Radware announced a new finding in the world of distributed denial-of-service (DDoS) attacks on Wednesday after researchers observed a type of SYN flood that the security company is calling a “Tsunami SYN Flood Attack.”
The Tsunami SYN Flood Attack stands out because it contains about 1,000 bytes per packet, whereas a typical SYN flood contains approximately 40 to 60 bytes per packet, Adrian Crawley, Radware regional director for the UK, told SCMagazine.com in a Thursday email correspondence. According to the Wednesday post, the attack is not UDP-based and is instead carried out over TCP protocol.
"Normally the SYN package is a simple handshake mechanism with a very low data footprint,” Crawley said. “It appears that hackers have found a way to add content to it – up to 1,000 bytes, or 25 times more data per handshake. This is allowed based on TCP RFC, but it is not common practice simply to avoid latency during the initial handshake.

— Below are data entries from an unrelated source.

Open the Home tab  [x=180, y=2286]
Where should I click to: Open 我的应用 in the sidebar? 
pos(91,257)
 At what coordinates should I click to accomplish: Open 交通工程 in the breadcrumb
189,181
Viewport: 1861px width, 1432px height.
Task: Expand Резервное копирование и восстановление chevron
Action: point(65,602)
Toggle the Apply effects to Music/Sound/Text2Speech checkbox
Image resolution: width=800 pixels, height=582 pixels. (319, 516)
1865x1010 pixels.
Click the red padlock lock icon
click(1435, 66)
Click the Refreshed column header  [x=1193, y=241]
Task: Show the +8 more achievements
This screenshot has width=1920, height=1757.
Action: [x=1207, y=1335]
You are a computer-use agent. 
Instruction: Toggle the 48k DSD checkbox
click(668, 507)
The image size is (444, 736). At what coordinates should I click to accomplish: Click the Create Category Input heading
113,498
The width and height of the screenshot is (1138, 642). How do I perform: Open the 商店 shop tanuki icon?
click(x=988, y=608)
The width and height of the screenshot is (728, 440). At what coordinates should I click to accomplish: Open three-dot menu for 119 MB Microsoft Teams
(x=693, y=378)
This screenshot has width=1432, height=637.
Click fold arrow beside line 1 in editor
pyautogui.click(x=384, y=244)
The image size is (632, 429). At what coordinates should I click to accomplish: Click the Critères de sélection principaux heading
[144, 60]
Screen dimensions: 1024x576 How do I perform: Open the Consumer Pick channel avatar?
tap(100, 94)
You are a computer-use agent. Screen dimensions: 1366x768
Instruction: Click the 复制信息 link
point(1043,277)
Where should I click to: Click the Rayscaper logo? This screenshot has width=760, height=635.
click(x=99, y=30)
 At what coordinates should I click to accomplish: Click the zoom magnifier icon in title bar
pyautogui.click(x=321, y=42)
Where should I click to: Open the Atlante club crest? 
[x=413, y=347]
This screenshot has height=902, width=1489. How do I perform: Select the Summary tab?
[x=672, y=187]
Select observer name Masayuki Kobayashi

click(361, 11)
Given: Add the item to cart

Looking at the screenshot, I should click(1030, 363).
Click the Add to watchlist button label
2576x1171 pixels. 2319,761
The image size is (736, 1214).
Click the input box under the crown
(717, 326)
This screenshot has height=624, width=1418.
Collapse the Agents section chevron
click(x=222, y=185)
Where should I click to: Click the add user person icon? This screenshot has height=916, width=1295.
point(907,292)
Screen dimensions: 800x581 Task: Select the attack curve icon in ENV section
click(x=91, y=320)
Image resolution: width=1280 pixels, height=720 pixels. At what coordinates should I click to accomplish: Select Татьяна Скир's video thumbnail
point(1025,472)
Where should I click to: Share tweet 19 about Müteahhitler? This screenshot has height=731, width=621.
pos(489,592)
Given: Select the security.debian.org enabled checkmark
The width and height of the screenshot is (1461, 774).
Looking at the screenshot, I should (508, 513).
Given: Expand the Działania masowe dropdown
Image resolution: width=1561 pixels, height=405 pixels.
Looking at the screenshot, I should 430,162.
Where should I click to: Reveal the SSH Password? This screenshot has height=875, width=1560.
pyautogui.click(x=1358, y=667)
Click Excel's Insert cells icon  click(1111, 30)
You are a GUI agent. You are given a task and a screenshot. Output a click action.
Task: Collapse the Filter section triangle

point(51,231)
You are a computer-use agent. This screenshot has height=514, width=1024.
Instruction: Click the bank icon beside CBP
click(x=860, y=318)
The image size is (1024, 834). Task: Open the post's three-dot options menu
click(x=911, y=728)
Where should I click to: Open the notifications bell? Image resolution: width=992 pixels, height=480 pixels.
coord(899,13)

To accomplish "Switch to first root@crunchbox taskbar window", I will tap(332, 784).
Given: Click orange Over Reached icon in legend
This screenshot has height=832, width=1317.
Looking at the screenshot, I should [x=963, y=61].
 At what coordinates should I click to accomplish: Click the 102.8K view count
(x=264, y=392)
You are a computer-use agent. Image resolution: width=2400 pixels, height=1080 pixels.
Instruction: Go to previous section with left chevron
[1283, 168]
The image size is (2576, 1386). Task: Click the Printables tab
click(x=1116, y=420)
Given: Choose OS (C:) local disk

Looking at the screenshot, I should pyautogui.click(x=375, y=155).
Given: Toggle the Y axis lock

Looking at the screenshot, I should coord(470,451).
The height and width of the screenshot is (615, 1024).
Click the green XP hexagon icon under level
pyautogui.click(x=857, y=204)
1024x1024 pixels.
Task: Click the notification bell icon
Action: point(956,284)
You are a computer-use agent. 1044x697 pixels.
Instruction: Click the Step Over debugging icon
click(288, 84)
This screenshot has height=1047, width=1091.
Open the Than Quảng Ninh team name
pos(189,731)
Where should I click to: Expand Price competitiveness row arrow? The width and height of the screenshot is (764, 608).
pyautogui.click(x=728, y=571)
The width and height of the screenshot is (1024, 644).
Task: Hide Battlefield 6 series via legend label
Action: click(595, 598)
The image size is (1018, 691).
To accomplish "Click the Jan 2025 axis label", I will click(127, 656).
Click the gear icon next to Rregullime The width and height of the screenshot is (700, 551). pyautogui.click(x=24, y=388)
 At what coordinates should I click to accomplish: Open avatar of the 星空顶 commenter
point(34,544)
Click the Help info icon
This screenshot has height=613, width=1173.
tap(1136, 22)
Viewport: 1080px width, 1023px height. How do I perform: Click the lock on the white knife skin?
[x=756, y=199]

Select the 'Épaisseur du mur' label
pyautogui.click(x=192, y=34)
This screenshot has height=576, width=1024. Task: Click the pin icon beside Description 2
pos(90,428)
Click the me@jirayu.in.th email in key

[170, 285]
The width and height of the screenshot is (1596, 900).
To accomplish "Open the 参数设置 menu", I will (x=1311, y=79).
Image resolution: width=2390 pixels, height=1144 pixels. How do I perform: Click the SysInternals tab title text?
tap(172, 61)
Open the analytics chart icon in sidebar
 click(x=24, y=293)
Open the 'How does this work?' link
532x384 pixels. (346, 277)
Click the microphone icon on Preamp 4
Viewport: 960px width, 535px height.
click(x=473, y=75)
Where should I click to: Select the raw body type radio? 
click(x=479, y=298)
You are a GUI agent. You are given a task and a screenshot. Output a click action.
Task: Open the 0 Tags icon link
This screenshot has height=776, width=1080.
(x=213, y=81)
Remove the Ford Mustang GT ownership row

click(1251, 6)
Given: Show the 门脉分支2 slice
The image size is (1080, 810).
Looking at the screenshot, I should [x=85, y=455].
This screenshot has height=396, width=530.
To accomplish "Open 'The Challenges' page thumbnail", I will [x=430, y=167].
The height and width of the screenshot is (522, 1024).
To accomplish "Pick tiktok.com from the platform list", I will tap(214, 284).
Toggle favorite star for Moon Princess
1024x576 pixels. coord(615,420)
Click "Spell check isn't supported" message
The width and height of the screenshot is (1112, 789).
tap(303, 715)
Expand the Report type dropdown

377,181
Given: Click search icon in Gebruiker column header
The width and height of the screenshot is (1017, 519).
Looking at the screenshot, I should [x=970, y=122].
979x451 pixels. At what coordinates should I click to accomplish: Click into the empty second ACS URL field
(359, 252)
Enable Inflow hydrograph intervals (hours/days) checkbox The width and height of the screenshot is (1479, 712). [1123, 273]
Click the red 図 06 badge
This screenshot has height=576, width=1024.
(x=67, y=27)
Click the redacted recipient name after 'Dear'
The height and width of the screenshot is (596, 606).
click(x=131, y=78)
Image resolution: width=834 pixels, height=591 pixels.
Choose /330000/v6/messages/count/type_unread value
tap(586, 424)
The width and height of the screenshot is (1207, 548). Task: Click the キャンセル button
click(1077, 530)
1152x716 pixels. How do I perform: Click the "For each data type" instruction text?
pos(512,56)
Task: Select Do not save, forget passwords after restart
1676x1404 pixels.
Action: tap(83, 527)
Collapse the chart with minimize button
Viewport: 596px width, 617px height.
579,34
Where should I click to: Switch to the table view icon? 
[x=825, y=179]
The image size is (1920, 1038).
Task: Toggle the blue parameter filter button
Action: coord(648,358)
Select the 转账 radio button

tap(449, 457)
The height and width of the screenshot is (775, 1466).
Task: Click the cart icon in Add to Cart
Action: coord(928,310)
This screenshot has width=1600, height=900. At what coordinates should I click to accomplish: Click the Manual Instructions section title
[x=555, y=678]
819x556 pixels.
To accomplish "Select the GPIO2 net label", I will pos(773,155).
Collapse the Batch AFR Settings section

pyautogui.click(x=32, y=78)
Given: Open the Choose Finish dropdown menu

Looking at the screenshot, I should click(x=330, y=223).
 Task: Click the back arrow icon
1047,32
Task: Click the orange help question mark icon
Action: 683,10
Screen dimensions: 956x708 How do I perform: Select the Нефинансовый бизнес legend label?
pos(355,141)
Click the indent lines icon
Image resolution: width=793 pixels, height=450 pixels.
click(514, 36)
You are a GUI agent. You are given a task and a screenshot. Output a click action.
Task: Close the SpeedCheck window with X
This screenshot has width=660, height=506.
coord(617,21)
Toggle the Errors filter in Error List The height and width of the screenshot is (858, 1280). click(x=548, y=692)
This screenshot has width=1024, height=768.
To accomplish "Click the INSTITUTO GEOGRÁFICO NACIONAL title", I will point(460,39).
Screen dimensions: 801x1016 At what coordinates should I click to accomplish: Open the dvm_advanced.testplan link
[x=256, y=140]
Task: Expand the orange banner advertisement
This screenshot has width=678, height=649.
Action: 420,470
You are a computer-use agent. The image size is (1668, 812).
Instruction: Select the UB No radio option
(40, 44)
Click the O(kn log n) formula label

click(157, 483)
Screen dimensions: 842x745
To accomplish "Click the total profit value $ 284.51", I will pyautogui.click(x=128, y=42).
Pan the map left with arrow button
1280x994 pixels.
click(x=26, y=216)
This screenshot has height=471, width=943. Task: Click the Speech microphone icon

But because it is allowed by RFC, hackers can add data – this could be any random data – to the application which requested the initial SYN handshake.”
Radware observed the Tsunami SYN-Flood Attack against an ISP provider and a data center for a gaming company and mitigated the DDoS using its technologies, Crawley said. According to the post, the attacks experienced pulses of about 4 to 5 Gbps in attack traffic.
“It's possible that this Tsunami SYN Flood was orchestrated by using bot-machines – when a hacker gains unauthorized access to a number of computers,” Crawley said. “An attacker does not have 100 [percent] control over each machine that generates traffic, so as more “bots” were being accessed in the attack, [it] could account for the pulses of attack traffic, rather than a constant stream.”
Being a TCP volumetric flood, the Tsunami SYN Flood will not be mitigated by defenses similar to a UDP-based attack, the post indicates, adding that most typical TCP-based SYN cookie-type protections are not effective.
“An attack like this cannot be mitigated on premise alone,” Crawley said. “Behavioral algorithms are key in both detecting and mitigating these threats, along with implementing a hybrid model of cloud and on-premise mitigation.”
Radware suspects this type of threat will be a new trend in DDoS attacks.
“This is a classic case of cyber-attackers looking at the types of attack tools out there, reinventing it, and deploying it out in the wild to test its effectiveness,” Crawley said. “These two attacks could have been “exploratory” to see how it stacks up to their cyber-defenses. I am sure this will not be the last time we see a Tsunami SYN Flood used as a volumetric attack in the near future.”